I just read an article about AllianceSTL being started by the Regional Chamber to market the crap out of STL for companies to move here. The new leader of that org commented about the biggest drag on being able to lure new companies from out of the area is our decreasing population. I would expand this to say our decreasing population of qualified workers AND qualified customers. It seems all we can do around here is poach HQs from each other around the region, by dropping our pants on taxes, incentives, and handouts-it's ridiculous. The elected officials around our entire state are playing a zero-sum game when they don't need to. Right now, our state is trying to lure corporate resources from outside its borders viewing the resources inside its borders as insufficient. I reject this view. If we focused inward and cooperated, MO would be an amazing place to live, work, and thrive. When we achieve this, people will notice and gravitate toward it, toward us.

First step, public schools. Missouri must trash the current funding scheme for public schools and go back to the drawing board. If we want to create an increasing population we are doing it the wrong way. Instead of focusing on corporations as being the biggest value-add, let's invest in people. I can think of no better way to attract young families than having a great public school system. There is also no better way to have people who grow up here stay here than having amazing public schools. Why don't we look at the largest Universities here in the region contributing to the primary school system with top-notch educators and cooperative programs. We can have WashU, Ranken, SLU, Webster and others fill gaps in funding and programs until the funding scheme is worked out. We also need to have resources spread more evenly around by ending the arbitrary district boundaries. When you have some districts going to a four day week due to funding and not everyone in the state is screaming bloody murder...there is a problem. We need to push the humans in the capitol to focus on building human capital.

There are many more ways to work on the pile of issues we have as a state and a region. Along with the school funding model, we have to stop doing things that don't provide more than superficial results and, in fact pull resources away from our greatest asset-our people. Specifically, we need to stop doing development under the current system. I am speaking about the entire Saint Louis MSA poaching from each other and begging for developer investment with insane incentives.

MSA seen Here: https://datausa.io/profile/geo/st.-louis-mo-il-metro-area#about

Part of my thinking on this topic is due to empirical evidence:

https://dsnews.com/daily-dose/01-23-2020/economy-recovery-from-great-recession-largely-uneven

The above link contains an article confirming what many of us have known anecdotally forever, schools matter for much more than just educational value. Schools are community institutions, they can determine whether a neighborhood trends positive or negative in more than home prices.
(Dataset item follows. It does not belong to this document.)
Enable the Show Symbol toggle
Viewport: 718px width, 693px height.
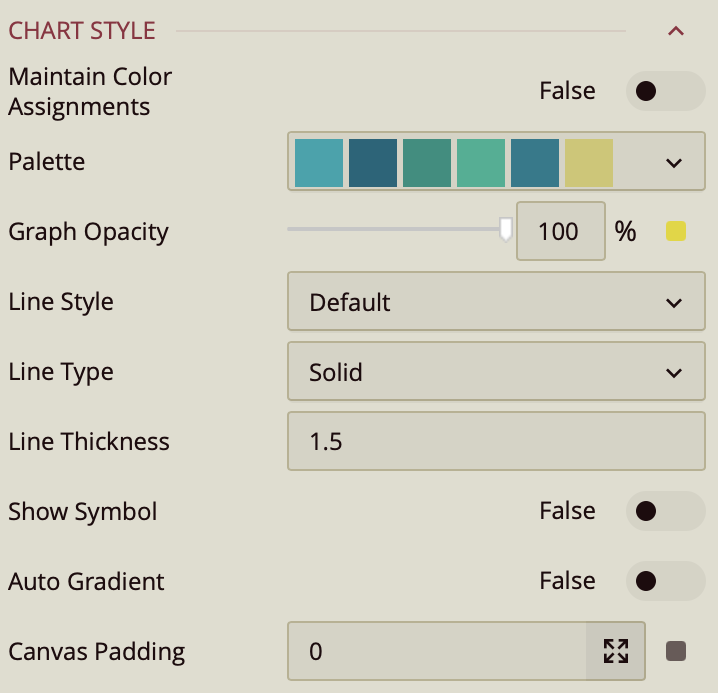tap(665, 512)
Currently our public schools are treated as an afterthought if considered at all when it comes to asset-based development. The model developed by SLDC for evaluating development incentives takes into account new revenue from projects that goes toward the school district mapped against 'if no project' happens. However, it is difficult to ascertain the amount of revenue the school district would get with a project and no incentive. This is what projects in the central corridor need to be evaluated against. No longer do we need to be mapping returns against no project. WE NOW HAVE A DESIRABLE COMMUNITY, no longer is all of the City a place we need lure companies into at all costs. The Central West End and Forest Park Southeast are DESIRABLE!!!! This kind of crap needs to be evaluated for more than the financial impact, we MUST look at the impacts upon people--positive and negative. After doing some research, I found the SLDC model only incorporates 40 out of 100 possible points when examining a project. This is INSANE. There are two more HUGE evaluations that are simply not taking place at this time. Why? It's too inconvenient to deal with the impacts of development and incentives on people. It takes too much away from development companies and the law firms who represent them when these companies contribute HUNDREDS OF THOUSANDS to political campaigns EVERY YEAR....just in the City. If we really want to do good for our region, focus on the many. Focus our minds and our resources on the hundreds of thousands of people and not dollars. Promote our public schools, ALL of them, and watch our region begin to thrive once more.